The presence of this question in a performance evaluation tends to signal that it is an ex-post evaluation, often with an outcome focus, though in some cases USAID may be just as interested in whether services or processes were sustained beyond the funding period for the activity as they are in whether benefits to particular beneficiaries were sustained. Performance evaluations in this cluster can be asked to empirically determine what was sustained, which is generally not possible in mid-course or final USAID evaluations that as whether an activity is likely to be sustained? The latter involves a hypothetical, and often the best that evaluators can do is determine whether protocols that would help sustain an activity are in place. Since sustaining services and benefits from an activity often involves the people who live in a project or activity location and will continue to live there, USAID’s Local Systems Framework, a systems thinking in evaluation, more generally, can be helpful for structuring this type of performance evaluation. Given the retrospective nature of this type of evaluation, it may also be important to be able to reconstruct baseline data, which the World Bank paper highlighted under this heading addresses.

In the trade arena, the European Commission uses ex-post evaluations to examine the results of regulatory changes, such as evaluations of Free Trade Agreements.

Whole-of-Project Evaluation

In its 2016 update of USAID’s evaluation guidance in ADS 201, USAID introduced a requirement for evaluations that look beyond the results of a single activity implemented by a single partner, calling upon each Mission to conduct at least one "whole-of-project" evaluation during the lifetime of a CDCS. As USAID’s ADS 201 Additional Help paper indicates, evaluations in this cluster are characterized more by their scope and questions than by the mix of techniques they use to gather information.

Whole-of-Project Evaluation Questions

The following are illustrative evaluation questions for Missions to consider and revise per their learning needs.

To examine the contribution from all constituent parts of a project to the Project Purpose:

  • To what extent has progress been made in achieving [the Project Purpose]?
  • To what extent have all of the project’s constituent activities contributed to achieving [the Project Purpose]?
  • How did positive and negative unintended outcomes of the project and all constituent activities contribute to or detract from achieving [the Project Purpose]?
  • To what extent have all of the project’s constituent activities contributed to the sustainability of [project outcomes]?

To examine strengths and weaknesses of the project theory of change:

  • To what extent were the programmatic and contextual assumptions identified in the project theory of change sufficient to achieve [the Project Purpose]?
  • What are the characteristics of the project design that positively or negatively influence activity contributions to [the Project Purpose]?

To examine the interaction among activities as they contribute to the Project Purpose:

  • What were the benefits of coordinating all of the constituent activities of a project portfolio to achieve [the Project Purpose]? What were the challenges?
  • How well did the internal and external project management protocols and practices implemented in all constituent activities support progress toward [the Project Purpose]?

Causality Questions in Performance Evaluations

The presence of questions about cause and effect in a performance evaluation does not define a cluster of evaluations, in the same way as do the other headings above.
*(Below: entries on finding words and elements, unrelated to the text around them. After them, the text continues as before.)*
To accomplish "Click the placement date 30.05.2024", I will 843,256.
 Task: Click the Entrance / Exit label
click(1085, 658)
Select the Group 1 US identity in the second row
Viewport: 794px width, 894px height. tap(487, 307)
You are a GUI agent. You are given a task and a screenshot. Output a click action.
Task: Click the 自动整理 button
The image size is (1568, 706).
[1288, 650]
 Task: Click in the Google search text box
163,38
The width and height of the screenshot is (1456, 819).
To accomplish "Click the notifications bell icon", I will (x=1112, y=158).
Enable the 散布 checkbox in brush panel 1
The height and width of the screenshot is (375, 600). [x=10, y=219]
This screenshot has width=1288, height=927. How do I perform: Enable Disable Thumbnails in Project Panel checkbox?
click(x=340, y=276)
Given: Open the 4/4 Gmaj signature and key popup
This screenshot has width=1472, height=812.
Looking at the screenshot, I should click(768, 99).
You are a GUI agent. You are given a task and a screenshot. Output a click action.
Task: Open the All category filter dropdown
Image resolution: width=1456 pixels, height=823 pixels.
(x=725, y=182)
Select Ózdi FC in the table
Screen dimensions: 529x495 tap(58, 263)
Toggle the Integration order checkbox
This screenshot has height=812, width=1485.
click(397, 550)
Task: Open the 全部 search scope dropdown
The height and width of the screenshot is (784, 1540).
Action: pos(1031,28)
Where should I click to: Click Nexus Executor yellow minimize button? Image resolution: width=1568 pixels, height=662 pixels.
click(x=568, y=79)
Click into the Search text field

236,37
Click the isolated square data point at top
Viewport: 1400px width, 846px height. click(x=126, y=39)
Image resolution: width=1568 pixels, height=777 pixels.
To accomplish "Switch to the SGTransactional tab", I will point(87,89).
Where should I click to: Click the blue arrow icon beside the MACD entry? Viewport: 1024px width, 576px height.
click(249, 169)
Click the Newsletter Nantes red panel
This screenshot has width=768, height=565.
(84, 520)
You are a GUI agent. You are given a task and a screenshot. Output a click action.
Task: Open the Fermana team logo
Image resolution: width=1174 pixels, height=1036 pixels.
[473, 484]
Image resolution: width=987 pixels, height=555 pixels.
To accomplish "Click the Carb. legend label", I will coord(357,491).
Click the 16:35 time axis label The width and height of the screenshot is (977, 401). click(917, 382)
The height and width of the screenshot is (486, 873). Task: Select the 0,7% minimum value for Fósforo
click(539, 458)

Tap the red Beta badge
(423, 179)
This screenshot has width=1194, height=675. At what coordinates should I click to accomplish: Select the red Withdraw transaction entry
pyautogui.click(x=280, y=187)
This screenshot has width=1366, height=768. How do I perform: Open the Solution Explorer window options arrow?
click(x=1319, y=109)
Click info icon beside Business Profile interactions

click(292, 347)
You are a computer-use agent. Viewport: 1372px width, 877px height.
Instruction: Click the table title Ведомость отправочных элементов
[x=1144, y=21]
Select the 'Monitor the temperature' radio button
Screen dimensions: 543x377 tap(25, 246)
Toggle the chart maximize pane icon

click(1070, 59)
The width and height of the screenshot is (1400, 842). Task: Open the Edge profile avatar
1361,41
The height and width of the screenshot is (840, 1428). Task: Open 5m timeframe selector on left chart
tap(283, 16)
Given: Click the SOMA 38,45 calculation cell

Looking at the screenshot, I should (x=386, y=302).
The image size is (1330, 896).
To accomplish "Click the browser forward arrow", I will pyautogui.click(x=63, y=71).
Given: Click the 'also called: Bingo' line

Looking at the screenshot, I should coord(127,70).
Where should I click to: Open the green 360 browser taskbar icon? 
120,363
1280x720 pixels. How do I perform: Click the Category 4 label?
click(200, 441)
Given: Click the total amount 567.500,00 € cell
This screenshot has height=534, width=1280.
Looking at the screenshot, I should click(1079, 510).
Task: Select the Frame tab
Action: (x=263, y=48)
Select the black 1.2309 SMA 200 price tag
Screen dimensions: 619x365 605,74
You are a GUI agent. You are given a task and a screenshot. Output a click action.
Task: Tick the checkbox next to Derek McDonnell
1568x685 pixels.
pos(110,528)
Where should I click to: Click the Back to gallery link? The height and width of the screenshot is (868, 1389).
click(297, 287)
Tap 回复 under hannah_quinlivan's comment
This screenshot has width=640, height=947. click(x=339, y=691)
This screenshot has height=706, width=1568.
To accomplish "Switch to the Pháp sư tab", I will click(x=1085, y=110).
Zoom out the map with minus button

Questions about causality are found in USAID final evaluations as well as in ex-post evaluations. What draws attention to them in a performance evaluation is the need this kind of question creates for an approach for dealing with causality that does not involve a counterfactual comparison of the results for activity beneficiary to the results for some rigorously constituted comparison group. Over the years, a variety of evaluation approaches for addressing questions about cause-and-effect have emerged for use in situations where an impact evaluation is either not feasible or will not be undertaken for other reasons. This range of techniques is often grouped under the term “non-experimental designs.” Illustrative of the nature of these evaluation techniques are the following.

  • Interrupted Time Series – in this type of performance an evaluation an activity’s target group or area is compared to itself, using multiple data points both before and after an intervention. It is a useful technique for examining causality in policy projects, where no comparison group can be formed. The first use of this technique for understanding causality and its name emerged from a study of the effects of a policy change.
  • Modus Operandi or General Elimination Method (GEM) – like a courtroom process, or epidemiology, this approach to questions of causality begins with an observed results and uses a process of elimination to arrive at its cause
  • Correlational Research – examines the strength of specific relationships and either uses what is learned to predict what will happen in the future absent certainty about causality, and/or takes additional steps to bolster hypotheses about causality that may have emerged.
  • Contribution Analysis – starts with the proposition that no single activity or intervention will explain how or to what degree a particular goal was achieved. Rather it examines all of the various actors present in an environment and what they were doing, positive or negative, with respect to the goal. By mapping out each actor’s contribution, the role of each contribution to whatever change can be detected emerges.
  • Outcome Harvesting – examines what has changed, often in a complex situation, using verbal and other information from and about participant-observers and locations, without having clear expectations about results in mind, and then applies modus operandi techniques to work backwards to identify causes of important observed changes.
  • Most Significant Change – like Outcome Harvesting, looks for causality often in complex situations where multiple donors may be trying to bring about change in a particular suite of outcomes, such as health status. The approach relies on stories about what has changed collected from participants and observers, and the analysis of these data for common threads that zero in on the most significant changes that have occurred and their perceived causes.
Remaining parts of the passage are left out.